Mary Anne Franks to deliver Constitution Day Address at Washington and Lee

washington and leeMary Anne Franks, professor of law and Dean’s Distinguished Scholar at the University of Miami School of Law, will deliver this year’s Constitution Day address at Washington and Lee University on Sept. 17 at 5:30 p.m.

The title of her talk is “The Cult of the Constitution.”

The lecture, which will be presented in a virtual format, is free and open to the public. Registration information can be found at go.wlu.edu/global.

Franks, who teaches courses on criminal law, criminal procedure, First and Second Amendment law, family law, and law and technology, is an internationally known expert on the topic of civil rights and technology. She is the author of an award-winning book, “The Cult of the Constitution: Our Deadly Devotion to Guns and Free Speech” (Stanford Press, 2019, available at the W&L University Store), and is currently working on her second book, “Fearless Speech,” which is due out in 2022.

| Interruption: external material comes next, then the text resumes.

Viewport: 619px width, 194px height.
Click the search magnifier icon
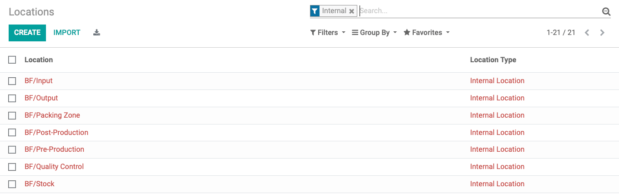(606, 12)
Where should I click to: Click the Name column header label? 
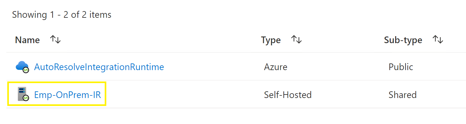pos(28,40)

“It is a tremendous honor to welcome Dr. Franks to campus for Constitution Day,” said Mark Rush, director of the Center for International Education and Waxberg Professor of Politics and Law. “Her work is vitally important as the nation learns to address the impact of technology on the interaction between civil liberties and civil rights. ‘The Cult of the Constitution’ is a masterful, provocative work that will make any reader pause and reconsider the scope and definition of rights. As well, at a time when technology can be used in such a virulent manner to amplify harm caused by speech to the most vulnerable members of society, Franks forces all Americans to confront the need to update the law to address 21st century challenges and realities. No doubt, her Constitution Day talk and visits with faculty and students will be memorable events.”

Franks’ work has appeared in a number of publications, including the Harvard Law Review, the California Law Review and UCLA Law Review, and she has also authored articles for such publications as the New York Times, The Atlantic and the Washington Post. She is also the president and director of legislative and tech policy for the Cyber Civil Rights Initiative, a nonprofit dedicated to fighting online abuse and discrimination. She served as reporter for the Uniform Law Commission’s 2018 Uniform Civil Remedies for the Unauthorized Disclosure of Intimate Images Act and is a principal investigator for a 2020 National Science Foundation grant project, “COVID-19 and sexual cyberviolence: Impact on general users and vulnerable populations.”

Franks, who was a Rhodes Scholar, holds a doctorate and master’s degree from Oxford University and a law degree from Harvard Law School. Her talk at W&L is co-sponsored by the Center for International Education, the Williams School, the Office of the Provost, the Washington and Lee School of Law, and the Roger Mudd Center for Ethics.